Starting websocket server…
Log file is vnc.log
Successfully started VNC server on queue1-dy-compute-resource-1-1:5901…
Script starting…
Starting websocket server…
/var/spool/slurmd/job00012/slurm_script: line 185: /home/username/ondemand/data/sys/dashboard/batch_connect/sys/bc_desktop/dantest/output/6e79d40a-c219-40df-8282-3d2ece120fce/script.sh: No such file or directory
Hi and thanks for the post.
In order for us to best help, we need more context here. Please try to explain up front when you post what it is you are trying to accomplish and the associated config files if you have any.

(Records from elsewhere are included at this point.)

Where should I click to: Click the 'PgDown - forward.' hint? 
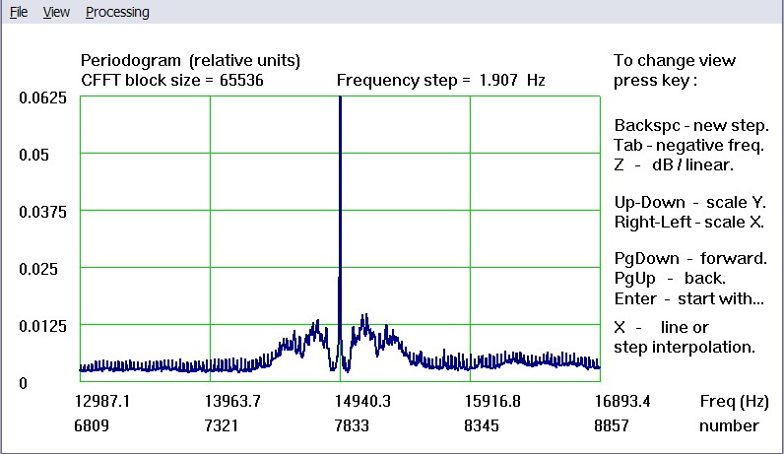coord(689,259)
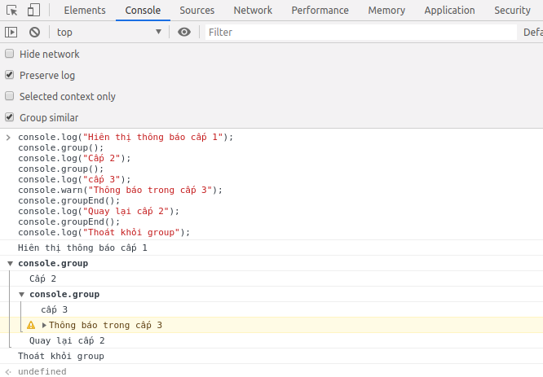Collapse the outer console.group
This screenshot has height=377, width=543.
pos(10,264)
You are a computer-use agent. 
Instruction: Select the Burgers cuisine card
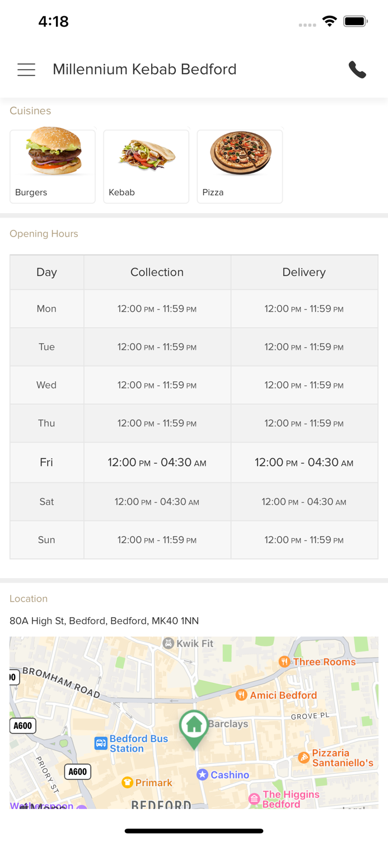pos(53,166)
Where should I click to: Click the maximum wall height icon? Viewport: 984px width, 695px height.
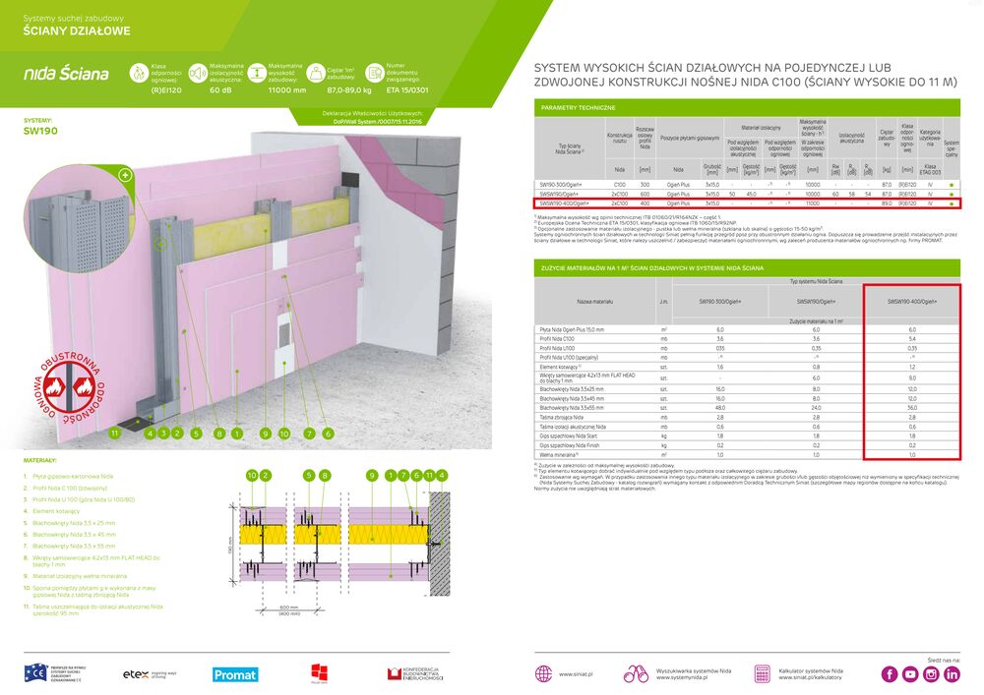[x=256, y=73]
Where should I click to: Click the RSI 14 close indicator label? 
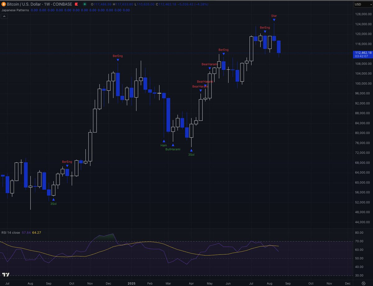tap(10, 232)
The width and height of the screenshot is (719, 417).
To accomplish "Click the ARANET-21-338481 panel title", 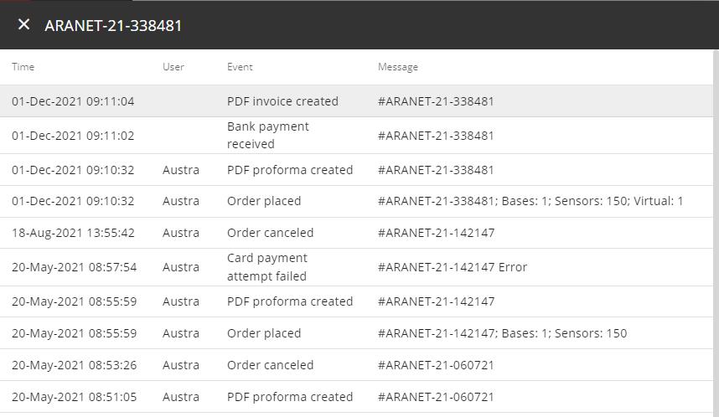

From this, all I know is you have a vnc error because a script is missing (as the error says) but I’m not sure what it is you are doing. Is this for an interactive app of some kind? If so, could you please add the form.yml
and the submit.yml
to start?
My apologies. I’m attempting to start an interactive desktop.
sh-4.4$ cat form.yml
attributes:
desktop:
label: “Desktop Environment”
widget: select
options:
- “gnome”
- “kde”
- “mate”
- “xfce”
bc_vnc_idle: 0
bc_vnc_resolution:
required: true
node_type: null
form:
- bc_vnc_idle
- desktop
- bc_account
- bc_num_hours
- bc_num_slots
- node_type
- bc_queue
- bc_vnc_resolution
- bc_email_on_started
sh-4.4$ cat submit.yml.erb
batch_connect:
template: vnc
cluster: “example2”
form:
- bc_account
- bc_queue
- bc_num_hours
- bc_num_slots
- bc_email_on_started
sh-4.4$
Could you do me a favor and format the yml
as it is very difficult to troubleshoot in plain text that then gets marked up.
You can accomplish the raw formatting by using three backticks, then put all the code in the block and close it out with three more backticks.
You have an NFS latency issue - or no NFS $HOME storage at all. Here’s what’s happening
- you submit the job in the web UI
- we (OOD) writes these files (on the web node) to your $HOME directory which should be an NFS storage that’s attached to your compute nodes as well.
- we (OOD) submit the job from the web host.
- the job kicks off and attempts to read these files
Now at this point when the job kicks off - the $HOME drive that we wrote the files to needs to exist on the compute node as well. It either doesn’t exist as a network storage device (i.e., it’s local to that machine) at all or there’s some latency in the time we wrote the files on the web node and the time it takes for them to become available on the compute node in which the job is running.